Daddy used to say that when most people ask, "How're you doin'?" they don't really care. It's just something they say to make conversation.

The same undoubtedly goes for the most famous lines delivered when sad times hit. "If there's anything you need, just let me know" or "If there's anything I can do, just give me a call."

After my niece Nicole encountered a challenging pregnancy that put her on complete bed rest for months, she drew her own conclusions. "I have learned that the people who truly mean it, don't just say it. They say it and then they do it without asking. They show up on your doorstep with food or to announce they're taking the children on a play date."

My favorite example of Nicole's helpers was her friend, Stephanie, who showed up one day and asked, "What can I do to help?" Nicole promptly put her to work, cleaning out her pantry. The ailing mama-to-be sat at the kitchen table, put her feet up and directed Stephanie as to what should be thrown out and what could stay.
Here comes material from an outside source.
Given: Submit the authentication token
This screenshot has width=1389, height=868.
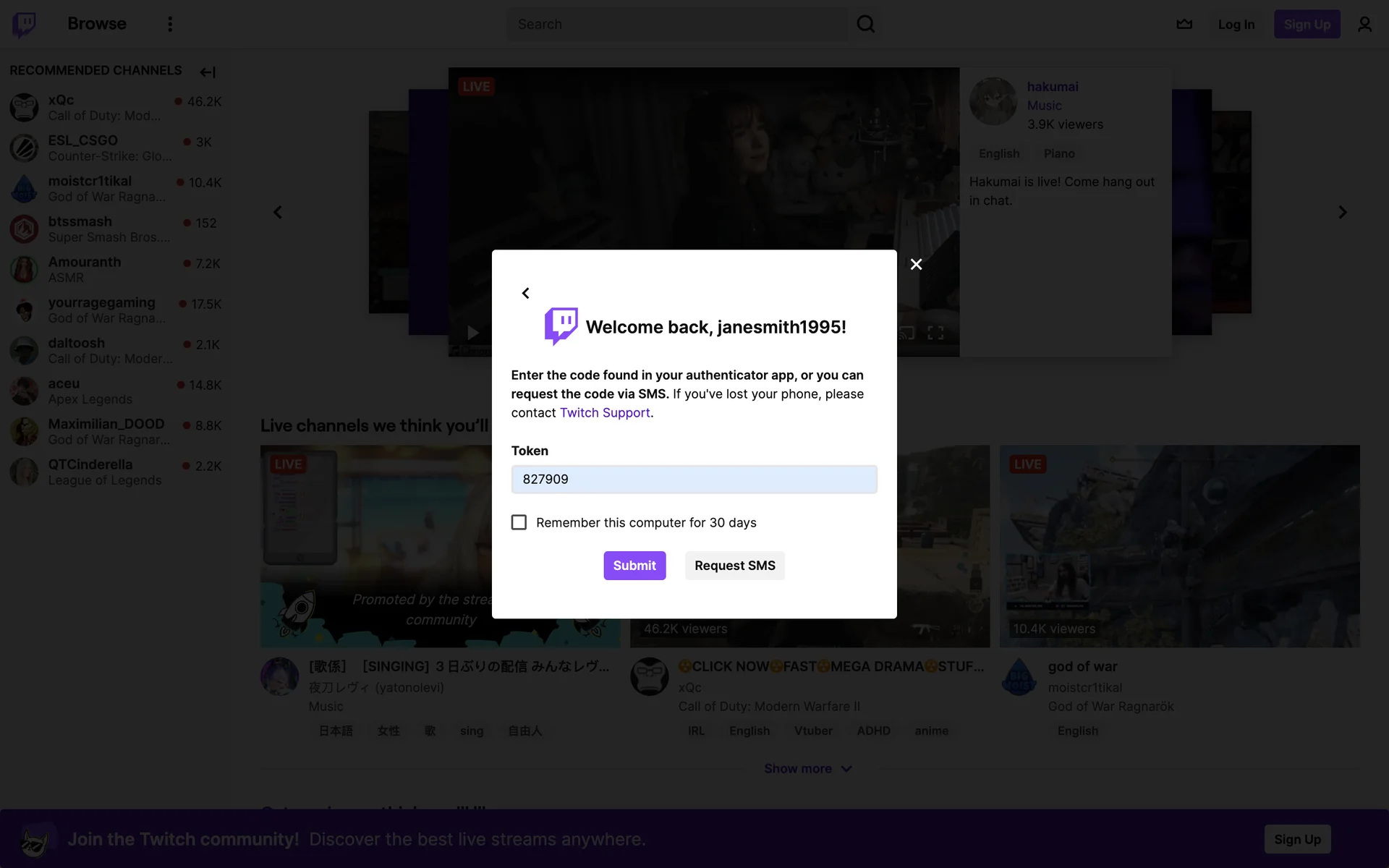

"You had her clean out your pantry?" I asked with a shake of my head and a chuckle. "Boy, you're got this down to a science."

Nicole shrugged. "She wanted to help and that mess in the pantry was driving me crazy. She didn't mind at all. She sincerely wanted to help."

Of course, I am certainly not one to be making ill judgments. I have done the same. When Mama died, the outpouring of love and support was enormous. For two nights of visitation, a thousand people filed through the funeral home to offer their condolences. After the typical expression of sympathy, inevitably would come the words, "If there's anything I can do to help, just let me know."

I would always reply, "Do you bush hog?"

The sincere need for bush hogging is a constant in my life. I am always worried about getting the land around my house properly mowed and cut down. So, I figured I would take the time when everyone was feeling sympathetic toward me to ask for what troubled me most. See, you have to move while the sympathy factor is high. If you wait a day or two too long, you'll be slap out of luck and goodwill.

My brother-in-law, Rodney, after overhearing this question several times, came over, squeezed my elbow tightly and grinned. "Stop asking everybody to bush hog for you."

"Well, they all say if there's anything I need to let 'em know."

"They don't mean bush hogging, dummy."

"But bush hogging is what I need. I don't need any casseroles. I've got plenty of casseroles."

He rolled his eyes, shrugged and gave up. The next person who came through the line was my childhood friend, Jerry, who helps to run his family's big dairy farm a couple of miles from my place. Our friendship goes back so far that we were in the hospital nursery together. He was born the day before I was and his dad kept my daddy company in the waiting room while Mama labored with me. It is an old and fine friendship.

I hugged Jerry and he looked at me sadly. He knows the pain of losing both parents. Solemnly, he said, "If there's anything you need ..." Before he could finish, I jumped in.

"You have a bush hog, don't you?" I grinned. I knew I had found the one to help me.

He looked puzzled. "Yeah."

"Well, I need some bush hogging done."

He shook his head. "I, uh, I don't know about that."

"Jerry." I looked pitiful and sad.

He chuckled. "Call me."

So I did and he did.

Obviously, he was one of the people who really meant it when he said, "If there's anything you need, just call."